ABOUT THIS EXERCISE :: From the entries below, reproduce exactly the line containing "Click the search magnifier icon", the line containing "You are a GUI", and every line in between, with nothing added.

AVAILABLE RECORDS ::
^^^^
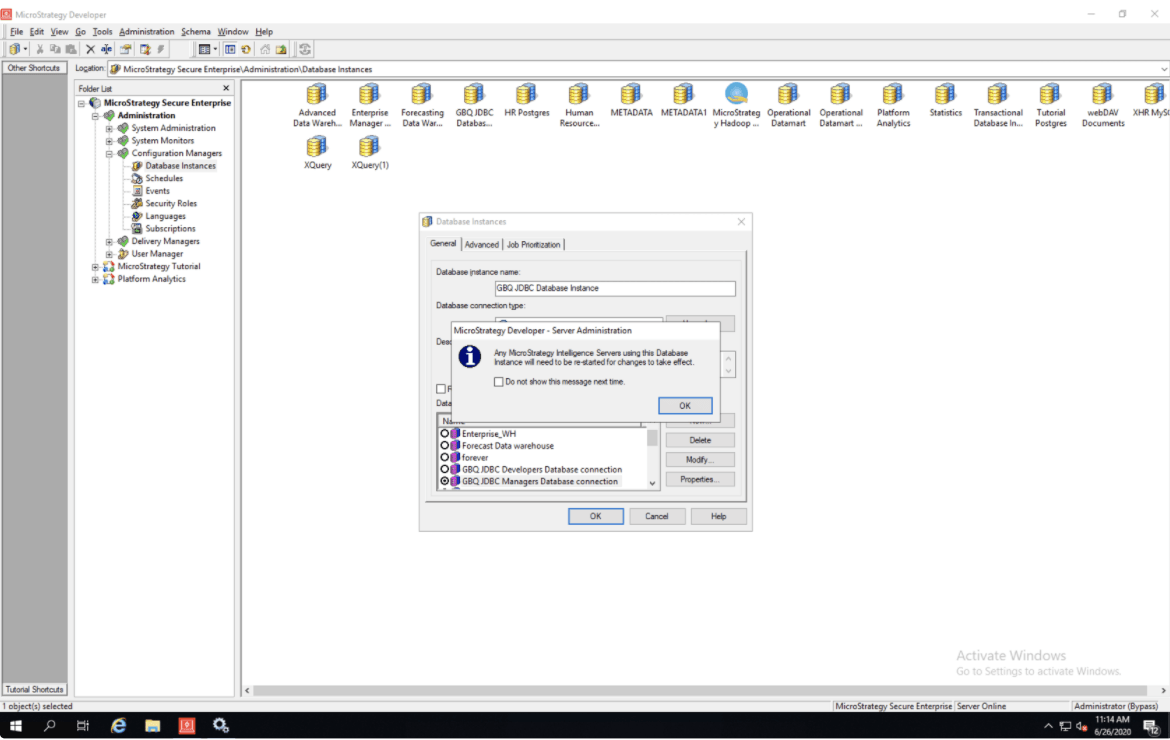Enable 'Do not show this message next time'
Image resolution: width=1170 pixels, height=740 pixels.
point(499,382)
^^^^
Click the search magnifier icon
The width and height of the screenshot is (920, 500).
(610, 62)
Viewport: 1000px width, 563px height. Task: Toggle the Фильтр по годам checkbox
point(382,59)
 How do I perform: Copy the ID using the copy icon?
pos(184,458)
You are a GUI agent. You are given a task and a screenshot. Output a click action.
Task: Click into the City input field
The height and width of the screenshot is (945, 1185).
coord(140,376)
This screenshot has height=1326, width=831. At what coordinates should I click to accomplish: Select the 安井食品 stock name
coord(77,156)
^^^^
RESULT OF THE TASK ::
Click the search magnifier icon
The width and height of the screenshot is (920, 500).
(610, 62)
Viewport: 1000px width, 563px height. Task: Toggle the Фильтр по годам checkbox
point(382,59)
 How do I perform: Copy the ID using the copy icon?
pos(184,458)
You are a GUI agent. You are given a task and a screenshot. Output a click action.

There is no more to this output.